Gleichzeitig erscheint wieder ein Jahresband der Oesterreichischen Schulstatistik und gibt Aufschluß über den Umfang und die innere Struktur des Schulwesens in unserem Lande.

Das sind Anlässe, die Funktion der Schule im Kuturleben Oesterreichs einer Ueberlegung zu unterziehen und den besonderen Bedingungen nachzugehen, unter denen das Schulwesen der Gegenwart seine Aufgabe erfüllt.

Leicht verleitet ja die gleichgebliebene Fassade, die Konstanz des Schulaufbaues, der Gebrauch vertrauter Bezeichnungen und anderes zu der Annahme, es sei im Grunde alles so geblieben, wie es vor Jahrzehnten war, die Schule habe ungefähr die gleichen Arbeitsbedingungen wie sie vor dem zweiten Weltkrieg oder sogar noch vor dem ersten gegeben waren; es müßten daher etwa die gleichen Ziele erreicht werden.

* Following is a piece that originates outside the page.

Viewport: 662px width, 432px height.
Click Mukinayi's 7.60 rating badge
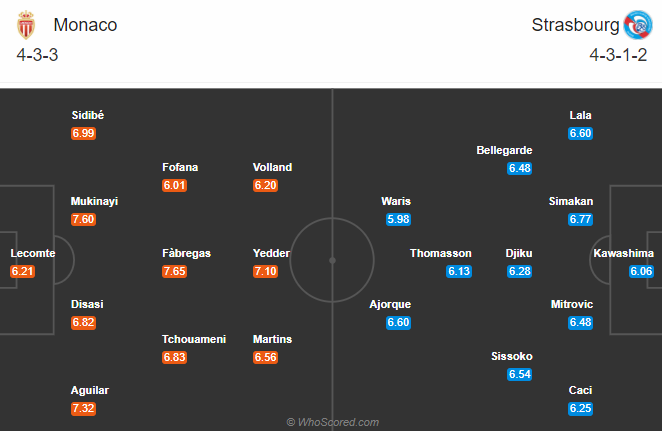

Nichts wäre irriger als das!

Im Lichte der Erfahrungen, die nun wieder aus einem abgeschlossenen Schuljahr vorliegen, aber auch im Spiegel der Zahlen seiner Statistik zeigt sich deutlich der große Wandel der Dinge, in den die Schule von heute gestellt ist und der ihre Arbeitsbedingungen völlig verändert.

Es müßte Gegenstand einer sehr umfangreichen Untersuchung sein, wollte man allen Zusammenhängen nachgehen, die hier hereinspielen. Für unsere erste Orientierung in dieser neuen Problemlage mögen hier nur drei Erscheinungen aufgegriffen sein:

1. Das Kräfteparallelogramm der Jugenderziehung hat sich stark verschoben; innerhalb desselben ist die Schule als eine der Komponenten mitbetroffen.

2. Die raschen und weitgehenden Aenderungen der menschlichen Lebensbedingungen stellen der Schule dauernd zusätzliche Aufgaben, ohne sie deswegen von ihren ursprünglichen Verpflichtungen irgendwie zu entlasten.

3. Eine andere Jugend bevölkert heute unsere Schulen, anders in ihrer körperlichen und geistigen Entwicklung, ganz anders in ihren Interessen und Begabungen als etwa jene am Beginn des Jahrhunderts, die aber heute noch irrigerweise als „Modell“ für den Schüler angesehen wird.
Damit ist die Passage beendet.